I want to add a couple of paragraphs for those computer scientists whose intellectual alarm bells are probably and understandably ringing right now if they haven't heard of this before.

It is true that MemComputing is perhaps a bit more uncomfortable than quantum computation from a computer science perspective, because in quantum computation, the exponential complexity of NP-complete problems is explicitly moved somewhere: the exponentially increasing Hilbert space which doesn't have to be simulated by a physical quantum computer since that quantum computer just is quantum mechanical to begin with. But MemComputing is really not so different, except that, instead of moving the exponential complexity somewhere explicitly, it addresses the exponential complexity of NP-complete problems more implicitly, by recognizing that NP-complete/NP-hard problems are so difficult precisely because they are often very interconnected. So a physical computer which is similarly interconnected may have an edge. There is, in fact, a deeper reason why MemComputers are so efficient: topology. We use the language of topological field theory to analyze the MemComputing dynamics and find that what drives DMMs towards a solution are instanton states, topological objects that aid the DMM in leveraging "global" information over "local" information in the physical phase space. This also makes DMMs incredibly noise-robust. This topological robustness is, in fact, why some people hope to develop topological quantum computers, since quantum computers are incredibly noise sensitive, hence the difficulty in realizing them.

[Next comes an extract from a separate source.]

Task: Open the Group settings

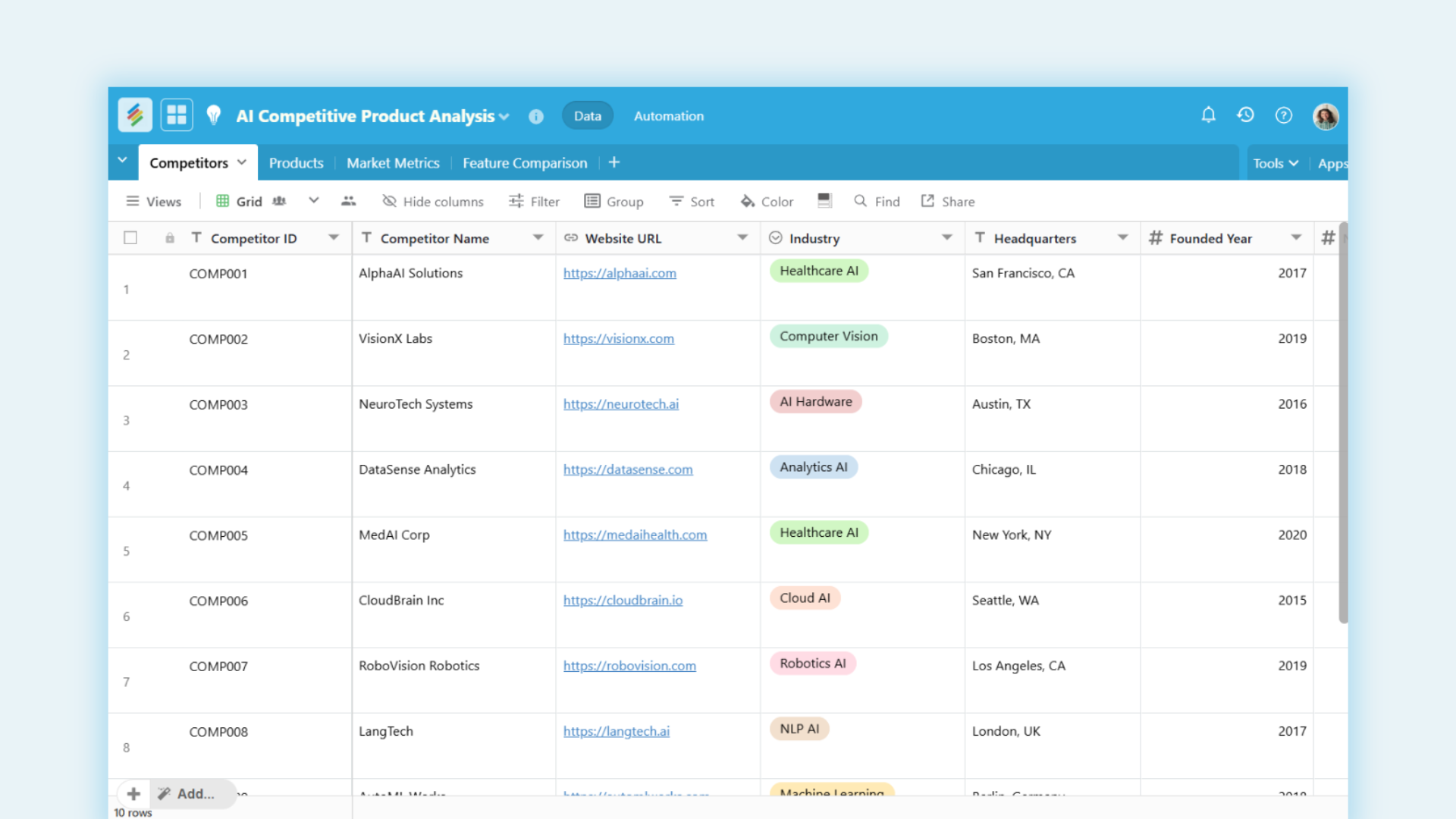Action: tap(614, 201)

Another issue is that if MemComputers are classical instead of quantum, then we can simulate these classical systems efficiently on an ordinary computer and let those simulated DMMs solve NP-complete problems for us. Since this constitutes and algorithm on a Turing machine, it would immediately follow that $P=NP$. Yay!

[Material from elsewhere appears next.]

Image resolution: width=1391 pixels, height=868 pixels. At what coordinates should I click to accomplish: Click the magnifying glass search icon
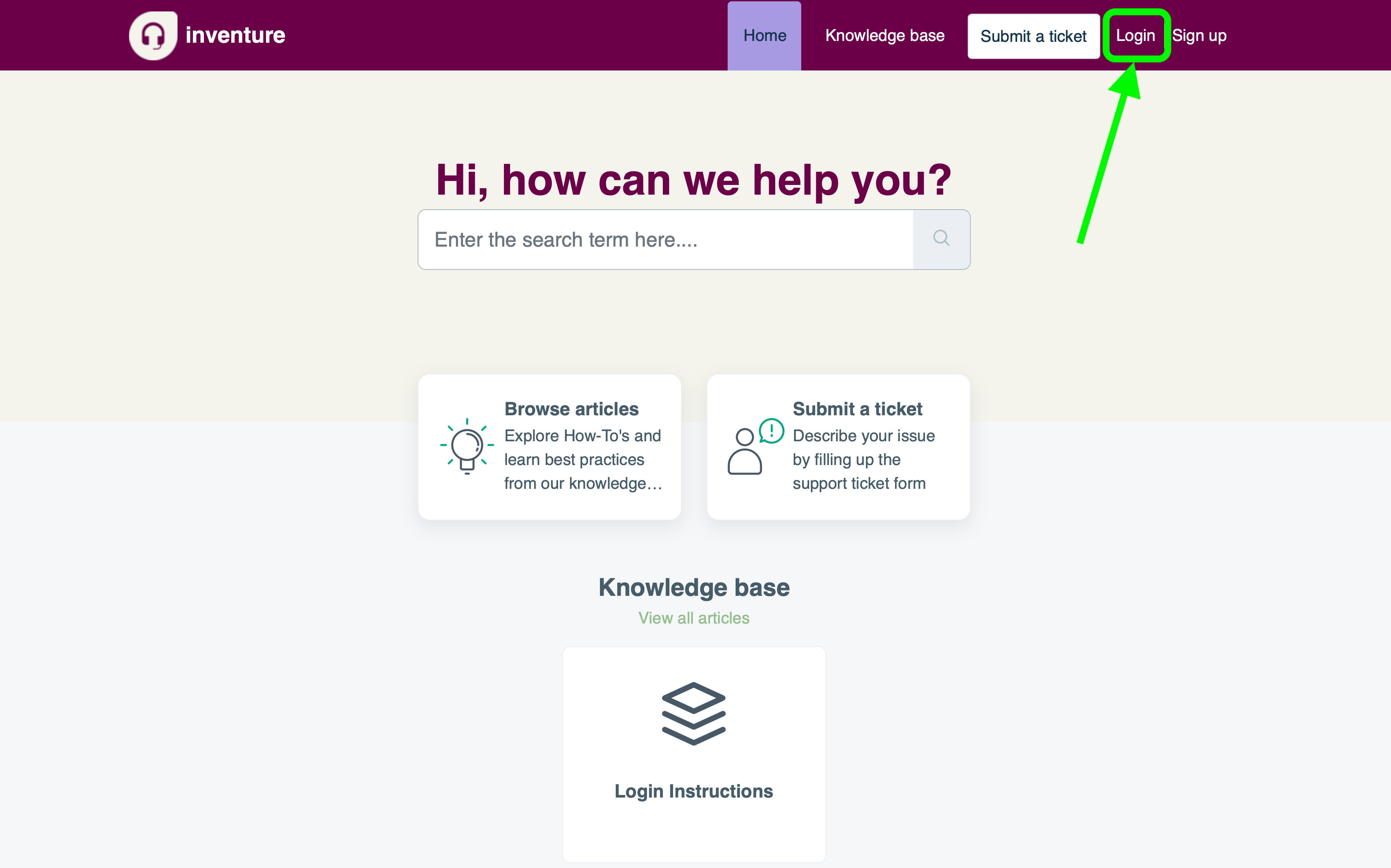941,238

But alas, no. The dynamics of a DMM are governed by non-linear differential equations. These admit chaos and quasi periodic orbits in the physical phase space, which can be a big problem. Luckily, physical DMMs don't admit chaos or quasi-periodic orbits unless a massive amount of noise is dumped on the DMM, which would cause the state of the DMM to become chaotic and preventing it from ever finding a solution more effectively than a random walk. It has been shown that the noise necessary to do this to a physical DMM is equivalent to a temperature which would fry the electronics used to implement the self-organizing logic gates, so that's great. But physical noise enters the dynamics linearly, numerical noise from simulating the DMM very much does not.

So the theorems and studies that make us expect physical DMMs would solve NP-complete problems efficiently don't necessarily hold for simulated DMMs, since those are an entirely different beast to tame. Luckily that doesn't mean simulated DMMs can't be useful. They've been demonstrated to be useful for quantum measurements and the training of some types of neural networks. The company MemComputing Inc. uses simulated DMMs to solve industrial scale NP-complete problems (like shipping, route/schedule optimization for oil rig helicopters, and DoD applications) often by blindly receiving CNF files from them and solving them in 3SAT. This is a bit difficult, since you have to create a model that balances efficiency in simulating the system (getting a reasonably good degree of the polynomial overhead of the simulation) as well as faithfully representing the physics of a MemComputer in a way that's able to solve the type of problem at hand. MemComputing Inc. is a commercial company and therefore bound by NDAs, so unfortunately we don't have insight into their work. But it clearly works in a useful way, otherwise they'd be bankrupt.

Below is a figure of an empirical study on simulated DMMs that used hard instances that were specifically designed as benchmarks for SLS solvers and compares the results to some typical SLSs, including the state of the art SID algorithm.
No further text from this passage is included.